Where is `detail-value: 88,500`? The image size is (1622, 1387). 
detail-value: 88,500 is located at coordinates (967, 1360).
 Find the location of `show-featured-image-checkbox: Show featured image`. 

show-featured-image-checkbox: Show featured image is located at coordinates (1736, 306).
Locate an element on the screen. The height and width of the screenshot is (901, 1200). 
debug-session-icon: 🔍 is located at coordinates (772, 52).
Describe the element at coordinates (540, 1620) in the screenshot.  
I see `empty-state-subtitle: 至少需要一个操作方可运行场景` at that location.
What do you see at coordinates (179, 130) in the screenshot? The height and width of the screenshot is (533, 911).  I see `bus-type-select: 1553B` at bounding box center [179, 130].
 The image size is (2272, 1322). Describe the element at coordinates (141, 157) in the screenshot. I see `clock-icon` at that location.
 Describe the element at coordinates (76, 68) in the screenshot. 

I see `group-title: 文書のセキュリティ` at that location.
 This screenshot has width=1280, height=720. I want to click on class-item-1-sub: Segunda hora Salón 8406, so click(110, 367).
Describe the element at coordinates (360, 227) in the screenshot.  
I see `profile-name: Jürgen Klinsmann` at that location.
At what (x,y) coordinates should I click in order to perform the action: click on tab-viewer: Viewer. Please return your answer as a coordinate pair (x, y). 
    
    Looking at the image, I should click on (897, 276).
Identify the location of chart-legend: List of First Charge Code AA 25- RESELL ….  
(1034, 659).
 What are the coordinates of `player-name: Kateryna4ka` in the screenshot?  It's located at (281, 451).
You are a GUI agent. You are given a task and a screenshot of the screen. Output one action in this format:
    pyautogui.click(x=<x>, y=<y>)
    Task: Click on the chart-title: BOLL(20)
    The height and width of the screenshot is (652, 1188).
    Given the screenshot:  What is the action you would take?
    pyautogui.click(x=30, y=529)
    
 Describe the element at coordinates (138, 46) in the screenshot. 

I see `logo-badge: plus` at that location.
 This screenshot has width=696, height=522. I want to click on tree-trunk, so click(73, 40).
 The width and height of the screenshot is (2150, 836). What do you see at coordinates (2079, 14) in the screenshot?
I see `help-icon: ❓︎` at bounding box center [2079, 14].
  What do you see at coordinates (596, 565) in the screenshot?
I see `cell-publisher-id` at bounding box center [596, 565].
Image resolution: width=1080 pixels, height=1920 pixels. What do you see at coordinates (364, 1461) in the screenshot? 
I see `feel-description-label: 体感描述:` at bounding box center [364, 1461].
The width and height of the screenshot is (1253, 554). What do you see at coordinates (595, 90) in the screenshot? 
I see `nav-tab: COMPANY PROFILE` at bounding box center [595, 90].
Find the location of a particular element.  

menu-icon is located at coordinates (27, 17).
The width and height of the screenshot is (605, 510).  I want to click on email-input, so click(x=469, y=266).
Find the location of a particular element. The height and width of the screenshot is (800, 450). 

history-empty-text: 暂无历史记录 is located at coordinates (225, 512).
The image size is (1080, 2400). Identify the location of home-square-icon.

● EXERCISE DESCRIPTION:
Revise all of the records above, changing every "Find the location of" to "Locate" and leaving everything else as it is.

● ANSWER:
Where is `detail-value: 88,500`? The image size is (1622, 1387). 
detail-value: 88,500 is located at coordinates (967, 1360).
 Locate `show-featured-image-checkbox: Show featured image`. 

show-featured-image-checkbox: Show featured image is located at coordinates (1736, 306).
Locate an element on the screen. The height and width of the screenshot is (901, 1200). 
debug-session-icon: 🔍 is located at coordinates (772, 52).
Describe the element at coordinates (540, 1620) in the screenshot.  
I see `empty-state-subtitle: 至少需要一个操作方可运行场景` at that location.
What do you see at coordinates (179, 130) in the screenshot? The height and width of the screenshot is (533, 911).  I see `bus-type-select: 1553B` at bounding box center [179, 130].
 The image size is (2272, 1322). Describe the element at coordinates (141, 157) in the screenshot. I see `clock-icon` at that location.
 Describe the element at coordinates (76, 68) in the screenshot. 

I see `group-title: 文書のセキュリティ` at that location.
 This screenshot has width=1280, height=720. I want to click on class-item-1-sub: Segunda hora Salón 8406, so click(110, 367).
Describe the element at coordinates (360, 227) in the screenshot.  
I see `profile-name: Jürgen Klinsmann` at that location.
At what (x,y) coordinates should I click in order to perform the action: click on tab-viewer: Viewer. Please return your answer as a coordinate pair (x, y). 
    
    Looking at the image, I should click on (897, 276).
Identify the location of chart-legend: List of First Charge Code AA 25- RESELL ….  
(1034, 659).
 What are the coordinates of `player-name: Kateryna4ka` in the screenshot?  It's located at (281, 451).
You are a GUI agent. You are given a task and a screenshot of the screen. Output one action in this format:
    pyautogui.click(x=<x>, y=<y>)
    Task: Click on the chart-title: BOLL(20)
    The height and width of the screenshot is (652, 1188).
    Given the screenshot:  What is the action you would take?
    pyautogui.click(x=30, y=529)
    
 Describe the element at coordinates (138, 46) in the screenshot. 

I see `logo-badge: plus` at that location.
 This screenshot has width=696, height=522. I want to click on tree-trunk, so click(73, 40).
 The width and height of the screenshot is (2150, 836). What do you see at coordinates (2079, 14) in the screenshot?
I see `help-icon: ❓︎` at bounding box center [2079, 14].
  What do you see at coordinates (596, 565) in the screenshot?
I see `cell-publisher-id` at bounding box center [596, 565].
Image resolution: width=1080 pixels, height=1920 pixels. What do you see at coordinates (364, 1461) in the screenshot? 
I see `feel-description-label: 体感描述:` at bounding box center [364, 1461].
The width and height of the screenshot is (1253, 554). What do you see at coordinates (595, 90) in the screenshot? 
I see `nav-tab: COMPANY PROFILE` at bounding box center [595, 90].
Locate a particular element.  

menu-icon is located at coordinates (27, 17).
The width and height of the screenshot is (605, 510).  I want to click on email-input, so click(x=469, y=266).
Locate a particular element. The height and width of the screenshot is (800, 450). 

history-empty-text: 暂无历史记录 is located at coordinates (225, 512).
The image size is (1080, 2400). Identify the location of home-square-icon.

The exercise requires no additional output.